— begin Records to process —
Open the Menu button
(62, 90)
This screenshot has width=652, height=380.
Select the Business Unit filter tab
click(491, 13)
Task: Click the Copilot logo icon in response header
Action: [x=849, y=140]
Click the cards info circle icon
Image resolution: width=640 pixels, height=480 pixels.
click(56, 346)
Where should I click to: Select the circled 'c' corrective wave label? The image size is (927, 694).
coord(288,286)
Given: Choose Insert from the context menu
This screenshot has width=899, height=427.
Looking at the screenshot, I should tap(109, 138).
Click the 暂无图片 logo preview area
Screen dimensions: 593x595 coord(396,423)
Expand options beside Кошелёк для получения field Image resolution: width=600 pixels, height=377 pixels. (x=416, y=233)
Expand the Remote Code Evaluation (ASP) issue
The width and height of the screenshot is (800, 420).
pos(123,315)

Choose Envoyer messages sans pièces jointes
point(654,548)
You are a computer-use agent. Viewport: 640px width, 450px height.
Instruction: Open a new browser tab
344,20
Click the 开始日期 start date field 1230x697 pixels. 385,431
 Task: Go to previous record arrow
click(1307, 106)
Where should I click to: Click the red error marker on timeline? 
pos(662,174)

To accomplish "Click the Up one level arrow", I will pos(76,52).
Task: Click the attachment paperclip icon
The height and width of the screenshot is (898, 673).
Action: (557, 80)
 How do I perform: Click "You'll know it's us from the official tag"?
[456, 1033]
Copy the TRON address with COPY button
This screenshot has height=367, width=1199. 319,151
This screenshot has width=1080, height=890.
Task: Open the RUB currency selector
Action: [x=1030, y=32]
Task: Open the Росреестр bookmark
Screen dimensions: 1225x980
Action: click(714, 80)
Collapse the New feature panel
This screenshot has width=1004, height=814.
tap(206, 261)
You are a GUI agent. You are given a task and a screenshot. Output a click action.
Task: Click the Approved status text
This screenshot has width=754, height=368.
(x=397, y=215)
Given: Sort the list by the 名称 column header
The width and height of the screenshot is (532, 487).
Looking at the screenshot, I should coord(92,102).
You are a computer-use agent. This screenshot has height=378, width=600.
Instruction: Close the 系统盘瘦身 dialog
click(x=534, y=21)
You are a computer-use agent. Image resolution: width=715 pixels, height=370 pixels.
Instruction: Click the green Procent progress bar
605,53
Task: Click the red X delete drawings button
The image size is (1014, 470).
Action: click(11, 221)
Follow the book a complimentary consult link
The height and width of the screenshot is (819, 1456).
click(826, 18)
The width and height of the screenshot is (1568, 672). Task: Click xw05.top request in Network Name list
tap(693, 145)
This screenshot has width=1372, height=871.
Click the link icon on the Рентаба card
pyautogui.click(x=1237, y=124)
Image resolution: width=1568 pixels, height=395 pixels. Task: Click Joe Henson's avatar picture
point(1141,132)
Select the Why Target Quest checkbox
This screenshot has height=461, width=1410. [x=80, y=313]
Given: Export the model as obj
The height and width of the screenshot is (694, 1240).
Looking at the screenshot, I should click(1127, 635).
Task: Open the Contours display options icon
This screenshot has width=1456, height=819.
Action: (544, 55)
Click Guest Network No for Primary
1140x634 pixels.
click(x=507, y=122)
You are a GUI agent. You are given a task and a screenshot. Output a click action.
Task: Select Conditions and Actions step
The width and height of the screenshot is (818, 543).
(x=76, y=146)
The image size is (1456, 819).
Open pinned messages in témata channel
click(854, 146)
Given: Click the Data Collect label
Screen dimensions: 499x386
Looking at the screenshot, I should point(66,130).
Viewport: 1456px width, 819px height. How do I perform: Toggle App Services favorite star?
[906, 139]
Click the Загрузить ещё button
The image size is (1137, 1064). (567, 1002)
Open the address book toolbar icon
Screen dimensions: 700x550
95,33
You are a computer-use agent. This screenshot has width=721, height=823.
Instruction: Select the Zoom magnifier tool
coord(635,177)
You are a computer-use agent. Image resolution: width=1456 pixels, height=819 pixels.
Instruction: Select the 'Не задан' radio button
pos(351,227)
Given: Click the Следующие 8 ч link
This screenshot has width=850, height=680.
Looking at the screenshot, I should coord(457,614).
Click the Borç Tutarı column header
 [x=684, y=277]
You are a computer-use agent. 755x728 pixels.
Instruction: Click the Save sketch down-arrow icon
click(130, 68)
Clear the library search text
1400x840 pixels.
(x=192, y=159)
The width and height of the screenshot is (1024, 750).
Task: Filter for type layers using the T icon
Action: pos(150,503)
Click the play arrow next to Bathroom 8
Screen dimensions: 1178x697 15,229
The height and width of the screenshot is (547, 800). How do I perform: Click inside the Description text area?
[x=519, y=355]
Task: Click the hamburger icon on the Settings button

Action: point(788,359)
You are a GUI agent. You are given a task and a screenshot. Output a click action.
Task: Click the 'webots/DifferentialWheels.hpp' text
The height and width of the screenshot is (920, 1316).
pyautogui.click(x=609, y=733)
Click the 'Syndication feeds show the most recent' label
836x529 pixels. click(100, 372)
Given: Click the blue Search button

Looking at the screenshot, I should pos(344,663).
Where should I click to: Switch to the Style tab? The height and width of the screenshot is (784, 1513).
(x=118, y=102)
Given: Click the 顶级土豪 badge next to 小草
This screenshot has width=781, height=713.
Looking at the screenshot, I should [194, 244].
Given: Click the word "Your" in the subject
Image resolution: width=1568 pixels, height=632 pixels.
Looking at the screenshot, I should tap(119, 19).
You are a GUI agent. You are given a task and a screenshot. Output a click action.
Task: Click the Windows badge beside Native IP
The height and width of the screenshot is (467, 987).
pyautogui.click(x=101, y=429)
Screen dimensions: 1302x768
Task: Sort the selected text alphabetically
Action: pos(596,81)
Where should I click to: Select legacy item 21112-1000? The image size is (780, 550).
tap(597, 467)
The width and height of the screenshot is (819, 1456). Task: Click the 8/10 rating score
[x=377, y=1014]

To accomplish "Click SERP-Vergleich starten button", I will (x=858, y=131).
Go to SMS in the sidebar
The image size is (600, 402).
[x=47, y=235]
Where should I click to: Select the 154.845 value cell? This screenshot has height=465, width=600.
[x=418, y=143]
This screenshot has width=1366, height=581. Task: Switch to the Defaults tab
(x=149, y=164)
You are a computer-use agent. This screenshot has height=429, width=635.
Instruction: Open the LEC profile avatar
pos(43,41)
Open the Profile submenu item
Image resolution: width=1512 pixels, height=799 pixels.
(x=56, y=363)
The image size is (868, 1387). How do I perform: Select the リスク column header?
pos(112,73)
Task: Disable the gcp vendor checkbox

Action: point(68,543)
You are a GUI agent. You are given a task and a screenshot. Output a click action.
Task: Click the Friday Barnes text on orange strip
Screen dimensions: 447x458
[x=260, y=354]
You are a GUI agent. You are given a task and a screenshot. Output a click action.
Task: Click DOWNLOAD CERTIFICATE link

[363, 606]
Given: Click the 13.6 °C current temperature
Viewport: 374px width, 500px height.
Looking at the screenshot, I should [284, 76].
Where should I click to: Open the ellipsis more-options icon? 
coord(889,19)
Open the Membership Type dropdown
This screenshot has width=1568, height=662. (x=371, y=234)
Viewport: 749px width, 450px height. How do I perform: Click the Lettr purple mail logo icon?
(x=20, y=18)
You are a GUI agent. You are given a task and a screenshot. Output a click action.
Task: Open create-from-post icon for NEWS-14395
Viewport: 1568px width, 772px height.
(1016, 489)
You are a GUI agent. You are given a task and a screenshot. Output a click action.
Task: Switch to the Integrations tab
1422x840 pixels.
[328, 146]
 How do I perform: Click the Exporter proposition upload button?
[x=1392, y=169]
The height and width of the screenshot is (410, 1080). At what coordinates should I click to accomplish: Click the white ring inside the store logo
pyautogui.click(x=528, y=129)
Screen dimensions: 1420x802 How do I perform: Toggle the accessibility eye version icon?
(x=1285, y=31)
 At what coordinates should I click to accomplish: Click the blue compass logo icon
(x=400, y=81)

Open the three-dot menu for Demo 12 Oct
— end Records to process —
**Stated task**
Express the rows as a JSON list of strings, starting with the line that contains "Given: Click the Data Collect label" and going on through the line that contains "Screen dimensions: 1178x697 15,229", one string per line, with blank lines left out.

**Reply to the task**
[
  "Given: Click the Data Collect label",
  "Screen dimensions: 499x386",
  "Looking at the screenshot, I should point(66,130).",
  "Viewport: 1456px width, 819px height. How do I perform: Toggle App Services favorite star?",
  "[906, 139]",
  "Click the Загрузить ещё button",
  "The image size is (1137, 1064). (567, 1002)",
  "Open the address book toolbar icon",
  "Screen dimensions: 700x550",
  "95,33",
  "You are a computer-use agent. This screenshot has width=721, height=823.",
  "Instruction: Select the Zoom magnifier tool",
  "coord(635,177)",
  "You are a computer-use agent. Image resolution: width=1456 pixels, height=819 pixels.",
  "Instruction: Select the 'Не задан' radio button",
  "pos(351,227)",
  "Given: Click the Следующие 8 ч link",
  "This screenshot has width=850, height=680.",
  "Looking at the screenshot, I should coord(457,614).",
  "Click the Borç Tutarı column header",
  " [x=684, y=277]",
  "You are a computer-use agent. 755x728 pixels.",
  "Instruction: Click the Save sketch down-arrow icon",
  "click(130, 68)",
  "Clear the library search text",
  "1400x840 pixels.",
  "(x=192, y=159)",
  "The width and height of the screenshot is (1024, 750).",
  "Task: Filter for type layers using the T icon",
  "Action: pos(150,503)",
  "Click the play arrow next to Bathroom 8",
  "Screen dimensions: 1178x697 15,229"
]